LB: Eu já recebi apoio da Paula Lima, do Reinaldo, do Mano Brown, do Rappin Hood, de vários intérpretes de escolas de samba de São Paulo, do Jorge Aragão, da Zélia Duncan. Bom, essas pessoas já disseram que estão apoiando a candidatura, falaram naturalmente, sem divulgar nada, ficaram sabendo e se manifestaram. Eu não saí propagando isso.

Terra: O PCdoB, que é seu partido, faz parte da base aliada do PT. Como você avalia a candidatura de Dilma Rousseff?
LB: Eu acho uma coisa muito importante, primeiro por ser mulher, porque a participação da mulher no Brasil está se valorizando mais. Eu tive o prazer de conhecer a Dilma em uma homenagem que recebi no Senado federal, por meus serviços prestados a sociedade e ela fez um discurso maravilhoso. Eu não sabia que ela sacava a minha história. Mas antes disso, eu já a admirava porque ela é uma mulher que foi presa, foi torturada e sempre lutou, é uma mulher inteligente e é uma pessoa que demonstra um grande conhecimento do País. Eu confio na Dilma, ela é uma pessoa séria. Mas é claro que a mídia que é contra ela, fica ocupando espaço para falar da roupa, do cabelo, que ela é gorda, acho isso muito medíocre, é um horror, é uma coisa preconceituosa, de gente que só quer saber de estética.

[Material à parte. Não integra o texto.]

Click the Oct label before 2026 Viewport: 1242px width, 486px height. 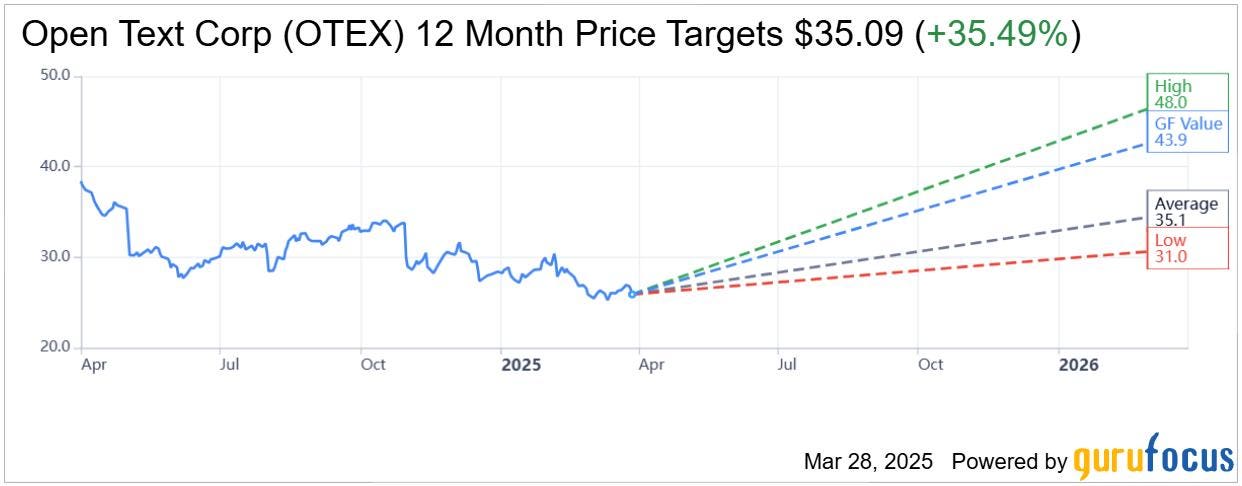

Terra: Mas estas críticas são da mídia no geral?
LB: É da mídia que é contra o Lula, que é contra a candidatura da Dilma. Existe uma mídia que é forte no Brasil, que tem poder e que não é favorável. O que puder falar vai falar.

Terra: Por outro lado, a Marina Silva também concorre à presidência. Acha que ela está sofrendo o mesmo preconceito que Dilma?
LB: De vez em quando falam da Marina, só porque é mulher e fica essa coisa horrorosa. Eu sou fã da Marina e da vida dela, já fiz uma música para ela quando ela foi senadora. Eu acho a Marina demais, porque ela tem uma história linda, ela veio da seringueira. Ela é muito inteligente.

Terra: E Dilma, também vai ganhar uma música?
LB: Quem sabe, né? (risos)

Terra: O PT já havia feito algum convite para você se filiar?
LB: Nunca ninguém me convidou não, mas sei que eles gostam de mim. O primeiro convite foi do Netinho mesmo.

Terra: Leci, você tem algum plano de governo ou temas que pretende abordar na Assembleia?
LB: São necessários projetos para que as pessoas pobres e da periferia possam ter oportunidades, condições de estudar mais, de poder se formar no curso superior, para mudar o quadro no Brasil. Tem a questão cultural, fazer com que a cultura popular tenha mais espaço. A questão da saúde da mulher, da anemia falciforme. E o problema da habitação, porque eu vi que muita gente ficou desabrigada, com doenças, por que fizeram casas onde não podia ser feito. E outra coisa que eu queria falar é sobre a abordagem policial com os jovens negros. A filosofia da segurança pública em São Paulo é extremamente racista. Outros temas importantes são a intolerância religiosa e a homofobia.

Terra: Se você vencer o pleito de outubro, como conciliará a vida artística e a política?
LB: Eu sou uma pessoa que faço shows de forma normal, não faço show a toda hora, não sou superstar e nem celebridade. As apresentações são mais aos finais de semana. Vai dar para associar, até porque quero deixar claro que eu não vou encerrar a minha carreira, pois foi a música foi a válvula propulsora para realizar tudo que realizei.